For the "Label Noise" MDX track, a separate private dataset was provided that had been artificially manipulated to simulate "un-clean" data. For example, a track that may be labeled "bass" could actually be a recording of drums. Or a vocal track may "accidentally" have the hi hat and guitar mixed in. The manipulation was random and varied so that manual processing of these tracks was not feasible. This was done in order to promote the development of a model and training method robust to noisy data.


Waveform

  • The waveform of the data shows the oscillations of pressure amplitude over time. This is effectively a "raw" format of audio data.
  • It is defined by the sampling frequency and bit depth.
    • The sampling frequency refers to how many samples of audio are played back per second (i.e. 44.1kHz means that every second, 44,100 samples are played). This determines the upper bound of frequencies that can be represented by the audio signal.
    • The bit depth refers to how precise the amplitude values are determining the dynamic range of an audio signal (i.e. 16-bit depth can represent 65,536 unique numbers, resulting in approx. 96dB of dynamic range)
  • To simplify, the sampling rate essentially controls the resolution of the x-axis and the bit depth controls the resolution of the y-axis
  • While it can often be hard to glean information by visually inspecting waveforms, you can see different characteristics in each different instrument's waveform.
    • Vocals - Notice how the vocals have a more consistently full signal (likely holding notes until the dropoff in the last second).
    • Bass - Notice how the bass appears to almost have "blocks" of waves at similar amplitudes (likely holding a singl note).
    • Drums - Notice how the drums have many spikes in amplitude (potentially snare or bass drum hits).
    • Other - Less can be gleaned from other, as it likely contains a mixture of other instruments. However, there does seem to be some amplitude fluctations that somewhat consistent to the bas signal.
    • Mixture - Notice how the mixture is the fullest signal with the highest amplitude. Because all signals have been summed together, it is incredibly challenging to glean anything from this signal from visual inspection.
  • For further analysis, the signals need to be brought into the frequency domain.
waveforms

Frequency Spectrum

  • The spectrum of a waveform shows the magnitude (in dB) of the signal per frequency.
  • Notice there is no time component here, rather the magnitude (dB) is with reference to frequencies of the entire audio signal (in this case 30 sec clip)
  • While the plot below shows the spectrum for the entire signal, we will be using this concept to take the spectrum of small pieces of the signal to reintroduce a time component when we create spectrograms next.
waveforms

Spectrogram

  • A spectrogram is the combination of a waveform and spectrum plot, resulting in frequency magnitude (in dB) over time.
  • It has been scaled so that 0 dB is the maximum value.
  • Notice how patterns emerge in the light-green and yellow, looking like diagonal lines that move up and down.

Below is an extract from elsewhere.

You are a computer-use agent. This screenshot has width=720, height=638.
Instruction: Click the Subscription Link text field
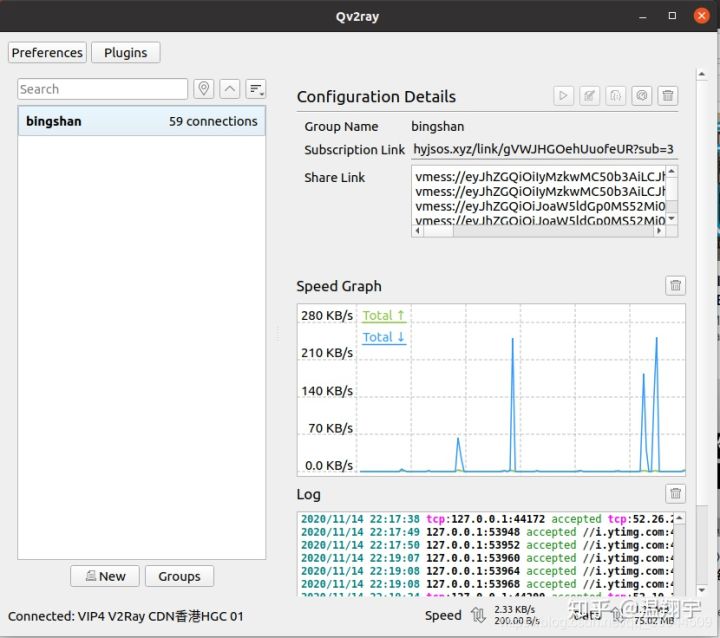(544, 149)
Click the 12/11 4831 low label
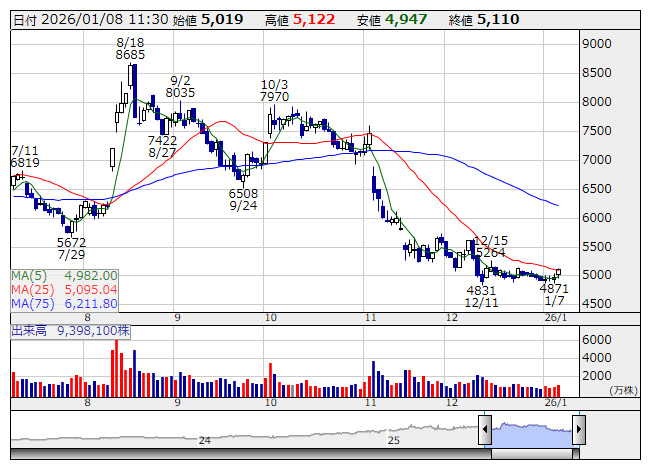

These patterns correspond to specific attributes of the music, such as melodies.
waveforms

This section details the architecture of the entire system. The model framework consists of 3 modules:

  1. Band-split module
  2. Band and sequence separation modeling module
  3. Mask estimation module

Being that it is a fairly complex structure, each module will be described in detail in order to create a total understanding of the BSRNN framework.

Band-split Module

architecture

In the first module, audio is converted to a spectrogram by the short-time Fourier transform (STFT). The spectrogram is then split into sub-bands. The number of sub-bands and their bandwidth can be adjusted to bias the system separately for each target instrument. Sub-bands are then normalized and sent through one fully-connected dense layer per band. Dense layers are then merged to be sent through the next module

Band and Sequence Separation Modeling Module

architecture

In the second module, the data is fed through a pair of RNNs, which consists of normalization, a bi-directional LSTM (long short term memory network) and the a fully connected layer. The first RNN is fed with the data across the time dimension and the second is fed with the data across the frequency band dimension. This pair of RNNs can be repeated multiple times to improve the complexity that the network can learn. For example, this implementation used 12 layers per the paper specifications. The data is then combined and moves on to the final module.

Mask Estimation Module

architecture

In the final module, the data is band-split again, normalized, and sent through an multi-layer perceptron (MLP - 1 in, 1 hidden, 1 out) per band with the hyperbolic tangent activation function. This produces a spectrogram “mask” that is then multiplied by the original signal to generate the target spectrogram. This is then compared to the training data and the loss is calculated and backpropagated through the network to update all weights.

Full Architecture

architecture


This Band-Split RNN framework offers high performance with both optimized training data as well as “noisy” training data. This is because the model can be biased with knowledge about characteristics of instruments. This is a recently published novel framework and still has a great deal of possible tuning, particularly regarding instruments other than vocals.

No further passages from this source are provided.